Hodder, out now
The Maine community of Prosperous will go to any lengths to keep their secrets – but they may have tangled with the wrong person when Charlie Parker decides to investigate the disappearance of a young woman…
In many ways this is a great jumping on point for readers who have been wondering what all the fuss John Connolly’s Charlie Parker books is about. It’s one of the more linear straightforward plots – in fact, in its early sections, it could easily be a Lee Child Jack Reacher story (and that’s not a negative; I love the Reacher books) – as Parker starts to delve beneath the apparently prosperous surface of Prosperous.

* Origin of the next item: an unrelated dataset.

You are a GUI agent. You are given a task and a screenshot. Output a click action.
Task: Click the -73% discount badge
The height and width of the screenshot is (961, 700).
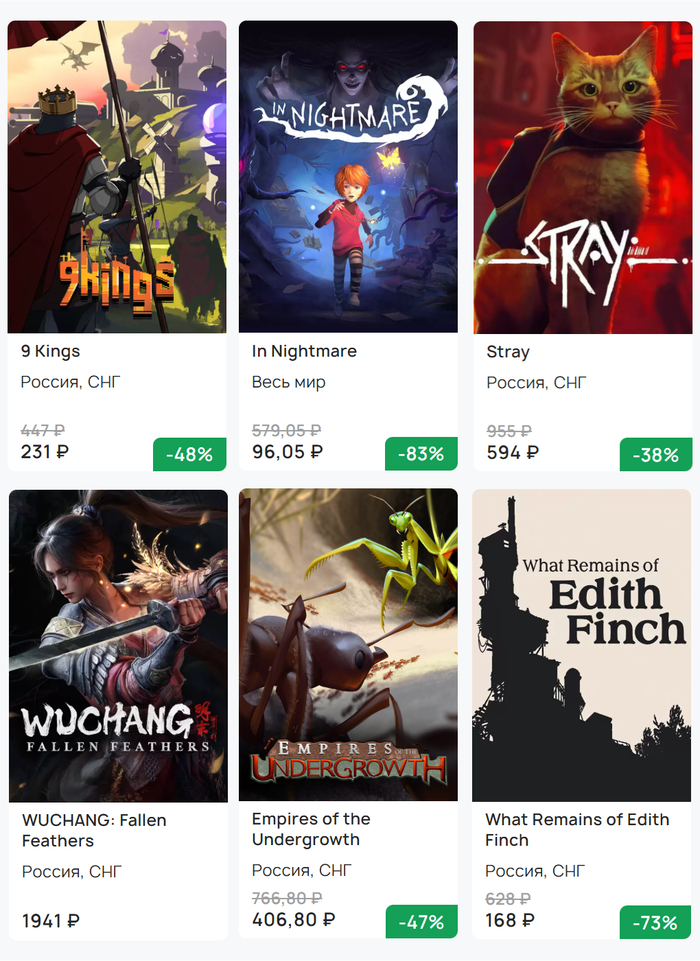pos(655,922)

However, whereas in a Reacher tale, the townsfolk would be hiding some illicit criminal activity, here it’s something far more pervading and evil – a hungry god who somehow ensures that if its demands are met, the people succeed. This Faustian pact has gone on for centuries, although there are those who are questioning it within the town. (That’s not a spoiler; it’s pretty clear up front what is going on.)
Long-term Connolly fans may be wondering what’s happened to his colleagues Angel and Louis in this first section; worry not – they more than come into their own in the second part of the book as they try to find out who is responsible for a serious attack on a friend of theirs. This part also serves to explain many hanging threads from the earlier books, in particular why Charlie Parker has been allowed to live for so long when he has made so many enemies on both sides of the law and how anything happening to him or those around him affects the equilibrium of the world. Many familiar faces reappear and the relationship between them is explained clearly enough for newcomers to understand the powers involved (and whence those powers derive).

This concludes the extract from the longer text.